* _Description of the task_:
Range to output from the entries below: the line containing "Viewport: 900px width, 506px" through the line containing "The width and height of the screenshot is (1366, 768).". Set it down exactly, ends included, nothing else.

(Saved entries)
────────────────────────────────────────

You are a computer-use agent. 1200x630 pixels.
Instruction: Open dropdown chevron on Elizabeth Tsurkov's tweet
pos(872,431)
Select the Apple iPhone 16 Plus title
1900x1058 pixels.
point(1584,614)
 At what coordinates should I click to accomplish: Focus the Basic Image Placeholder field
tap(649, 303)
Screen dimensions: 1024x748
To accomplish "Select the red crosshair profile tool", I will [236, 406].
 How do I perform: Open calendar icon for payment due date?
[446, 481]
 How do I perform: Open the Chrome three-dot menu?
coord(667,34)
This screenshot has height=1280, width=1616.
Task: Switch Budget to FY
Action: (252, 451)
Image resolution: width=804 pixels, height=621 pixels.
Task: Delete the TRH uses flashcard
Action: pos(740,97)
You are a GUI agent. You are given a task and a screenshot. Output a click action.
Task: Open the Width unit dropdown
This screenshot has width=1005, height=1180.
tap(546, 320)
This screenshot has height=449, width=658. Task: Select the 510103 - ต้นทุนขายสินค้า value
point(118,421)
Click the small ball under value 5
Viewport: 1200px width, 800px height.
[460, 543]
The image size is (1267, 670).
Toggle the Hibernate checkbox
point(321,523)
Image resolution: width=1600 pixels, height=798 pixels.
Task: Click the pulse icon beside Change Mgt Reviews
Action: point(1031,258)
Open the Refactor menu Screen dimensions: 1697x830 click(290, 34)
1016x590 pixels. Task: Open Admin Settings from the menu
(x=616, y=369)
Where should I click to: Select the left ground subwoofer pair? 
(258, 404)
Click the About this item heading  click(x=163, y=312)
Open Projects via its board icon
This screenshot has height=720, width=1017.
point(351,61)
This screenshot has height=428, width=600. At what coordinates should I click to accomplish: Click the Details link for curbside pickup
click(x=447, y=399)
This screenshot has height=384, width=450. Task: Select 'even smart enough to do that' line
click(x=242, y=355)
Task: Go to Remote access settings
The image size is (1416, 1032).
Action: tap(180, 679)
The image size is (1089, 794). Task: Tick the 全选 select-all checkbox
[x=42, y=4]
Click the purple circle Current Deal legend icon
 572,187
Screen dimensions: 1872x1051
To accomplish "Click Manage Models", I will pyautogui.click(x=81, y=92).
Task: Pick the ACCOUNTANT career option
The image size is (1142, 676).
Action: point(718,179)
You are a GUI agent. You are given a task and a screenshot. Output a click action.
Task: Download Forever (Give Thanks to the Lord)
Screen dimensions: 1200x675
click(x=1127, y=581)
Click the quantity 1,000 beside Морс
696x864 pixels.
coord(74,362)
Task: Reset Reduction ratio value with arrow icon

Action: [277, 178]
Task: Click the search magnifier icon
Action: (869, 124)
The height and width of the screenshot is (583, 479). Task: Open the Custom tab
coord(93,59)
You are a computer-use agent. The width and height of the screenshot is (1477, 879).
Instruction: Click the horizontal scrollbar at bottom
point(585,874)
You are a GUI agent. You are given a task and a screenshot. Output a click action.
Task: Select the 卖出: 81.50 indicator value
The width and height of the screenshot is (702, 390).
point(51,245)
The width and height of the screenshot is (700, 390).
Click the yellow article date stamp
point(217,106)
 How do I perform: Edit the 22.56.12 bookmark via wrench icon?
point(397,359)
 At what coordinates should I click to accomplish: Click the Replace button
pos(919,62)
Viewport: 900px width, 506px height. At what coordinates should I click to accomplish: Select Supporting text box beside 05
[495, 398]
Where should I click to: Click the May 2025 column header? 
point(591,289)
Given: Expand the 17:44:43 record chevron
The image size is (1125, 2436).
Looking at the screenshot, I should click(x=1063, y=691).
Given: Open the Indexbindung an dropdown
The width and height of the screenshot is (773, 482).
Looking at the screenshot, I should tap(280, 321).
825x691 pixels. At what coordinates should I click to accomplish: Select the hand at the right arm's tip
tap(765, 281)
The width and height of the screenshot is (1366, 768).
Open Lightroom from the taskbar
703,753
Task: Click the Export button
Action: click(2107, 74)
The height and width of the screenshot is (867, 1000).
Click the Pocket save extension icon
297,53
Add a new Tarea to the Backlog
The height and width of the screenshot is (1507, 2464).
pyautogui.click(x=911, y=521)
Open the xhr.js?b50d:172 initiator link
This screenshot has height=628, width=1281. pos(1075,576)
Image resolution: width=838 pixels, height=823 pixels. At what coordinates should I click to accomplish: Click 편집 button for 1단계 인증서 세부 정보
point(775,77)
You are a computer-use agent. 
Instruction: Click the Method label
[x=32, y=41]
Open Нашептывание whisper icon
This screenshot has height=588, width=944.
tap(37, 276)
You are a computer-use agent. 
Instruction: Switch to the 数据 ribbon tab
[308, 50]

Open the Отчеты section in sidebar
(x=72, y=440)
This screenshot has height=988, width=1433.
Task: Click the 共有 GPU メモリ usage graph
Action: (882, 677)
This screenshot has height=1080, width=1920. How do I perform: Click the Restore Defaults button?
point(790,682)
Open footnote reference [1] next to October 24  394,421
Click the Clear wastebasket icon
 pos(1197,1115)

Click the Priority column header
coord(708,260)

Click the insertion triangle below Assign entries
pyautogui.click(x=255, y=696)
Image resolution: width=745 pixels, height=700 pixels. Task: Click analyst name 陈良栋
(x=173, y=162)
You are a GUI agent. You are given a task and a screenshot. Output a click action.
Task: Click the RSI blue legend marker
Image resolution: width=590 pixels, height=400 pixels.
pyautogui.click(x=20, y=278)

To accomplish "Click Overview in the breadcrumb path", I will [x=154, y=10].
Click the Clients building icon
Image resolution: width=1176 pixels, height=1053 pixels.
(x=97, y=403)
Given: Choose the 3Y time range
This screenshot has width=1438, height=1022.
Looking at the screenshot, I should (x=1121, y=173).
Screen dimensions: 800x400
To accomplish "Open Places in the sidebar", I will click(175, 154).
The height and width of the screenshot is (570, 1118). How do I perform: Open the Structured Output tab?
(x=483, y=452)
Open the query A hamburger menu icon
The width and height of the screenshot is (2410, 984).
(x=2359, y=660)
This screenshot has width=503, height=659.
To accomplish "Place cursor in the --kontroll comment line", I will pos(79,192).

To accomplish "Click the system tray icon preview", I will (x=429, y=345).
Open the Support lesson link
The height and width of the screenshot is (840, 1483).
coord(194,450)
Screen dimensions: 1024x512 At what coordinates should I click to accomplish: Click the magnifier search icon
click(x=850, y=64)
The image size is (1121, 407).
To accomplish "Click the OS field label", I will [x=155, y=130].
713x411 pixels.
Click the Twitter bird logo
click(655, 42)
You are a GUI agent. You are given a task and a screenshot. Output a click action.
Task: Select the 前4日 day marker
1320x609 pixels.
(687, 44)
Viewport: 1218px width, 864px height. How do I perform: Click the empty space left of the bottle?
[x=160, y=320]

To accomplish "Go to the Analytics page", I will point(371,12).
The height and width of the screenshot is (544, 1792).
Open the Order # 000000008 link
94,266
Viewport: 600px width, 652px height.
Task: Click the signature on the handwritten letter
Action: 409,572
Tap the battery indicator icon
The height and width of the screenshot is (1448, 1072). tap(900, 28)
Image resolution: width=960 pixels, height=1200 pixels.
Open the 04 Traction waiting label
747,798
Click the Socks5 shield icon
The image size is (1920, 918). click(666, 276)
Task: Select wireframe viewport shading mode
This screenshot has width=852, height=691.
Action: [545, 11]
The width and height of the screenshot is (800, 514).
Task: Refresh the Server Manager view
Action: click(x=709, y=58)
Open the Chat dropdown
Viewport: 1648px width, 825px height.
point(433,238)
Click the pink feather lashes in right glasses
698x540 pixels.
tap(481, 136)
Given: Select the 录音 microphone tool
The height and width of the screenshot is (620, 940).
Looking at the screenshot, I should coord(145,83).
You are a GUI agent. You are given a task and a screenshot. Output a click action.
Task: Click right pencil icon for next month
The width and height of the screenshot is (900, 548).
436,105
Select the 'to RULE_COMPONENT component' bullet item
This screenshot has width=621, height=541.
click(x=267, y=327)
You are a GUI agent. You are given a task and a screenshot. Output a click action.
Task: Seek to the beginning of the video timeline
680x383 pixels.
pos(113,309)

────────────────────────────────────────

* _Response below_:
Viewport: 900px width, 506px height. At what coordinates should I click to accomplish: Select Supporting text box beside 05
[495, 398]
Where should I click to: Click the May 2025 column header? 
point(591,289)
Given: Expand the 17:44:43 record chevron
The image size is (1125, 2436).
Looking at the screenshot, I should click(x=1063, y=691).
Given: Open the Indexbindung an dropdown
The width and height of the screenshot is (773, 482).
Looking at the screenshot, I should tap(280, 321).
825x691 pixels. At what coordinates should I click to accomplish: Select the hand at the right arm's tip
tap(765, 281)
The width and height of the screenshot is (1366, 768).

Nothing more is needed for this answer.